Erst seit ungefähr zwei Jahren gibt es innerhalb und im Umfeld der Solidaritätsplattform eine tiefere Auseinandersetzung mit dem Konzept des demokratischen Konföderalismus, welches zentral für den revolutionären Aufbau der Gesellschaften in Rojava bzw. der Föderation Nordsyrien ist. Das Ziel ist, die Diskussion über den positiven Bezugspunkt des demokratischen Konföderalismus, der demokratischen Nation bzw. der demokratischen Moderne weiter zu öffnen. Es sei die Erkenntnis gereift, dass der Kampf in Rojava als Spiegel für die demokratische Bewegung in Euskal Herria funktionieren kann – ein Ansatz über den Regionalismus hinaus. »Die Freiheitsbewegung in Kurdistan liefert uns Tools, wie wir das System um uns herum und das System in uns selbst überwinden können«, erläutern Aktivist*innen der Kurdistanekin Elkartasun Ekimena.

Eine wichtige Verschränkung des gemeinsamen Kampfes sei die antipatriarchale Auseinandersetzung, also die Beschäftigung mit Jineolojî für die in Euskal Herria sehr starke und präsente feministische Bewegung. Und das nicht erst seit dem erfolgreichen Frauen*streik am 8. März in diesem Jahr. Vor allem über gemeinsame Strategien gegen die Gewalt gegen Frauen* rücken die internationalen feministischen Kämpfe enger zusammen und beziehen sich aufeinander.
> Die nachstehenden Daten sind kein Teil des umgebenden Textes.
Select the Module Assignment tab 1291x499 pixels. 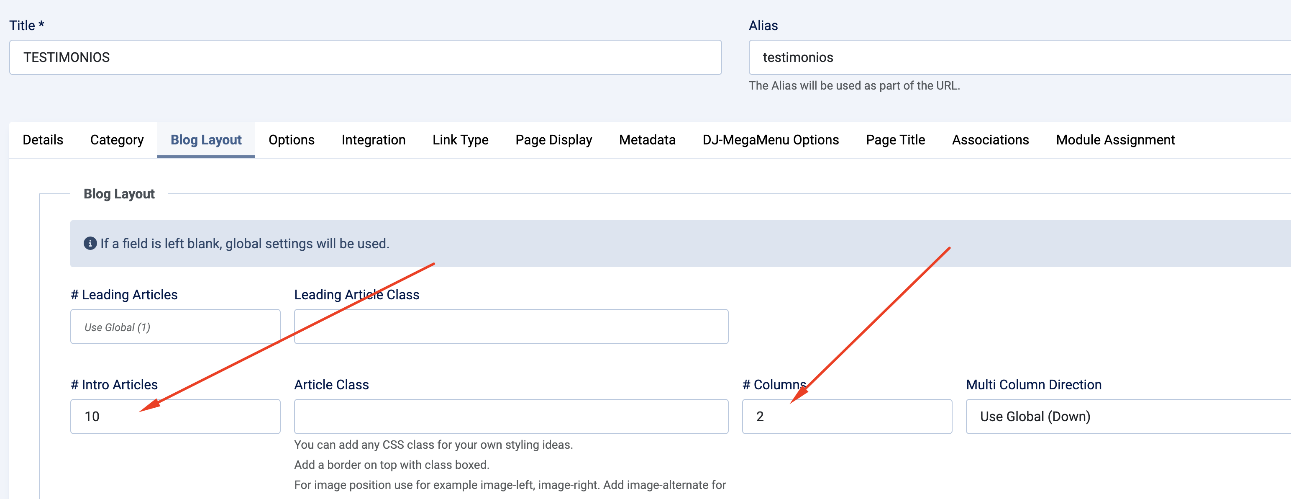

Angesichts der allgemeinen Erkenntnis, dass das Patriarchat international sei, fanden bereits in einigen Orten in Euskal Herria mehrere Jineolojî-Seminare statt.

Die Kurdistanekin Elkartasun Ekimena betont die tagespolitische Arbeit, wie zum Beispiel das Organisieren spontanerer Kundgebungen, die Beteiligung an internationalen Boykott-Kampagnen gegen den Türkei-Tourismus, die Zusammenarbeit mit anderen Plattformen wie Rojava Azadî aus Madrid, lokale Pressearbeit und die Notwendigkeit, stärker die einzelnen durch Nationalstaatsgrenzen getrennten Teile Kurdistans in den Blick zu nehmen. »Es sind viele verschiedene geografische Regionen in Mesopotamien, aber ein Kampf. Das sollten wir thematisieren!«

Perspektivisch will die Solidaritätsplattform in Bilbo stärker die offene Diskussion unter Aktivist*innen fördern und mehr Vernetzung auf parlamentarischer Ebene schaffen. Mit dem Ziel, »internationales Bewusstsein für die Kriegsrealität zu schaffen!« und um Druck auf die türkische Vertretung in Euskal Herria auszuüben. Dazu soll es schon bald eine Podiumsdiskussion mit der Bewegung der Zapatistas und der kurdischen Freiheitsbewegung geben. Es gibt gute Erfahrungen mit Veranstaltungen im Rahmen des Sozialforums an der Universität oder im Rahmen eines nun regelmäßig organisierten Kurdistan-Film-Festivals. Erst kürzlich, im November 2018, fand das jüngste Festival mit sehr guter Beteiligung statt.